Given that, years later, the Sony WF-1000XM3 truly wireless earbuds are still the best out. Yes, still. It’s an interesting prospect to get a pair of budget buds from the company. Can they be as successful on the other end of the price range? That’s a loud and clear yes, although there are obviously cost-cutting compromises when it comes to the Sony WF-XB700.
Want the best Sony headphones? Click here to read our review for the WH-1000XM4.
The design is vastly different to what Sony has attempted before in this space. The buds are more avant-garde in their design, with a rounded, oblong aesthetic. It’s not quite as adventurous and eye-catching as the Anish Kapoor-esque Galaxy Buds from Samsung, but with them looking like little disc-shaped beans, I admire the attempt at doing something different.
Find the right fit by swapping between the four provided silicone tips, working with the oval-like contours of the buds to ensure comfort. If you’ve done it right, they feel rather slick and ergonomic in the ears, if not a bit chunkier thanks to the wider profile that brushes higher on the ear. Each bud weights 8g, so they are light for added comfort, and won’t bob around in the ears when you’re out running. And to be clear, these are sports-friendly earbuds, although the IPX4 water resistance is too modest to shrug off anything more than light sweat and splashes.
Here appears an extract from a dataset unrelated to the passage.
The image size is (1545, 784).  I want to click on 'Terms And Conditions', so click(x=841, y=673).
The physical buttons are on the underside of each bud, foregoing to touch sensor for clicky and responsive functionality achieved through various quick presses and holds. The playback map is a bit different to many other buds on the market. Press the button on the left bud to increase volume, hold it to decrease it. On the right, play/pause and answer/end calls with the button, which can also be used to navigate forwards (two presses) or backwards (three presses). They are responsive, but I still feel like any button that requires three presses is going to be easy to confuse when it comes to quickly dialling in controls. I’m used to earbuds like this by now, so I encounters no issue. But I did take some getting used to earbuds that started to throw in too much functionality for their few physical buttons.
Given the XB700 is part of Sony’s “Extra Bass” range, it’s safe to expect a stronger and more forward low-end in the overall sonic profile while the 12mm Neodymium drivers work. This of course sacrifices a bit of balance, with mids and highs not as present on lower volumes. Still, the sound is mostly fantastic without any element sounding harsh, no matter the volume.
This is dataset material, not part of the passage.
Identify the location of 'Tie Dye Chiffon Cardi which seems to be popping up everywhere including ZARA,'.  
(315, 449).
The low-end is still quite obviously the focus at every stage, so hip hop and electronica sound great on this. But it’s not enough for the buds to pick up the more nuanced bass details on tracks like like Mystikal’s “Neck Ov Da Wudz” or OutKast’s “GhettoMusick”. Something like Deadmau5’s “Strobe” fares much better, with less density and clearer separation of the layers; this is where the buds sound their best – when they don’t have to work as hard to pick apart details in thicker soundfields. After all, they have to fend for themselves without Sony’s top-tier processing chip.
There’s quite a bit of lag when I’m streaming Netflix (or Prime) with these in, and Netflix has been atrocious lately with latency. I’m not sure why, but to be safe I wouldn’t rely on these when streaming content as sync could be too much of an issue.
Still, it’s hard to not like sound this good at this price. The Sony WF-XB700 is $179. That’s chump change when thinking about premium wireless earbuds. Even if there’s, disappointingly, no noise cancelling (which has its pros, especially for sports users and those wanting to maintain situational awareness).
The XB700 should last you 18 hours in total, as a function of reasonable use (no more than 70% volume). That’s nine hours from the buds on a single charge, and nine hours when boosted by the charging case. 10 minutes of charge nets you one hour of playback. That’s Sony’s claim, and for my experience, it’s accurate. It’s not the best at this price range, but it’s far from the worst.
Verdict & Value
Without the company’s high-end processing chip, the Sony WF-XB700 is never going to reach the sonic superstardom of the flashier, and more expensive, XM3. But you’re still going to get quite the commendable performance, with a comfortable sports-friendly design and decent battery life. The lack of Bluetooth codecs and input lag does put a chip in the value, but as long as you’re mainly using these for running and going to the gym, it’s hard not to be satisfied.
THREE AND A HALF STARS (OUT OF FIVE)
Highlights: Fantastic sound, despite the bass dominance; comfortable fit; stable connection (Bluetooth 5.0).
Lowlights: Noticeable input lag; could have better water resistance.
Sony WF-XB700 review based on a unit supplied by Sony.